Par ailleurs, vous avez évoqué la situation des frères Kouachi et indiqué, monsieur le président, que Coulibaly avait été incarcéré pour faits de terrorisme. Je suis obligée d'apporter une correction sur ce point. Un des deux frères Kouachi n'avait jamais eu affaire à la justice et l'autre avait été incarcéré pour des faits de terrorisme dès sa première condamnation. Quant à Coulibaly, il a été incarcéré exclusivement pour des faits de droit commun : vol, vol aggravé et recel. À cet égard, le démantèlement, il y a presque dix-huit mois, du réseau de Sarcelles fournit des éléments intéressants.

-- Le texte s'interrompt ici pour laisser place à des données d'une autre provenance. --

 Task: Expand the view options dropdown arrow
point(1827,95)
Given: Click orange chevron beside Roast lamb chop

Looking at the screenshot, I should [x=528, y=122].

En effet, j'avais alors immédiatement demandé que l'on examine les fiches pénales des douze membres de ce réseau ; or il s'est avéré que deux d'entre eux seulement avaient des antécédents carcéraux. C'est pourquoi j'ai dit, à l'époque, que si l'on pensait que la radicalisation intervenait uniquement en prison, toute une partie des réseaux de radicalisation risquait de nous échapper. Évidemment, on m'a encore accusée de laxisme ! Mais il faut regarder les choses en face et mesurer les phénomènes le plus précisément possible, car c'est à cette condition que nous pourrons apporter les réponses les plus efficaces et garantir la sécurité des Français. S'agissant de ces trois assassins, la radicalisation a pu se faire en prison pour Coulibaly et pour lui seul, puisque l'un des deux Kouachi était radicalisé avant d'aller en prison et que l'autre n'y est pas allé. Nous devons donc étudier l'ensemble des réseaux dans lesquels cette radicalisation intervient. Ainsi que l'a indiqué le Premier ministre, la réponse de l'État doit être multiforme, de façon à toucher les poches de radicalisation où qu'elles se trouvent.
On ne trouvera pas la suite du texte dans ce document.